Cleopatra had been summoned there by Mark Antony who wanted her to support his war against the Parthians who kept winning wars by unsportingly shooting arrows in retreat. These were Parthian shots.

Anyway, the river Cydnus ran through Tarsus and Cleopatra insisted that she meet Antony by boat. Plutarch describes the meeting thus in Thomas North's translation of 1579:

...she disdained to set forward otherwise but to take her barge in the river of Cydnus, the poop whereof was of gold, the sails of purple and the oars of silver, which kept stroke in rowing after the sound of the music of flutes, howboys, cithernes, viols, and such other instruments as they played upon in the barge.

Sound familiar? It damned well should do, dear reader. Here's something from c. 1605.

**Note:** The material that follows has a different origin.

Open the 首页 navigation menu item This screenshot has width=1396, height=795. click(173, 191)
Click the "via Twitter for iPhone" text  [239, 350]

The barge she sat in like a burnished throne,
Burned on the water: the poop was beaten gold;
Purple the sails and so perfumed, that
The winds were lovesick with them; the oars were silver,
Which to the tune of flutes kept stroke, and made
The water which they beat to follow faster,
As amorous of their strokes.

It's always great to watch Shakespeare at work, and the thing to notice here is how he cuts and elaborates on the basis of alliteration. The word barge is in the original, and Shakespeare adds that it was burnished and that it burned and that its gold was beaten. The poop and purple are in the original, so Shakespeare invents the idea that the sails were perfumed. Shakespeare picks the flute from among all Plutarch's instruments and then makes the water follow faster.

You see the method?

As I keep saying, Shakespeare was all technique.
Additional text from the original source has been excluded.